Grumpy_Mike:
- A shortening of the life of the component, in other words it will fail sooner than it otherwise would. This is due to the mechanical stress on the chip's bonding wires causing eventual fracturing and depletion of charged carriers in the semiconductor substrate. There is also a problem of localized heating when the thermal conduction will not allow enough heat to escape to prevent over temperature of the junction.
Yep, this is one of the expected outcomes. As I mentioned above even a lifespan of 30-40 flashes would have been fine with me for my purposes.
Grumpy_Mike:
2) A reduction in the maximum brightness of the LED. I know you will say it did not reduce in brightness but if your only measure is your perception of how bright it was then that is hardly very objective. It is well known that people can't remember the brightness of a light over a few seconds let alone several months. To properly test this you would have to make carefully calibrated measurements with specialist equipment.No one is saying you have to have a resistor but you have to have some form of current limiting even on a very narrow pulse. It is better if that limiting is under control rather than the vagaries of a particular component.
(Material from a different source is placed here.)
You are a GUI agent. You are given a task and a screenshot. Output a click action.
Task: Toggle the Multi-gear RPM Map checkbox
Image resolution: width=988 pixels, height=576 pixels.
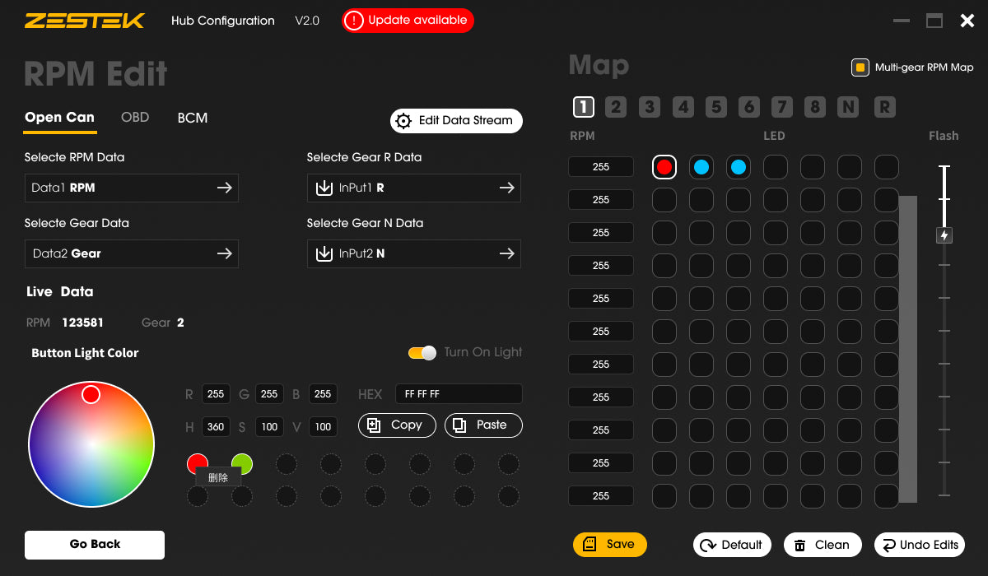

I didn't mention it, but in my experiment I was measuring the light output of the pulses, and yes there was about a 20% reduction after 10,000 flashes. As I mentioned, if the lights were bright enough for a small enough number of them then I would have been ecstatic with that outcome. I fully expect that as the bulbs get brighter and even cheaper I will eventually replace my existing air spark gap on quartz glass tubes (home made). Indeed as they become bright enough, I will certainly be able to use a better design that can limit current and lengthen the lifespan. But as I said, the current state of the devices isn't there yet.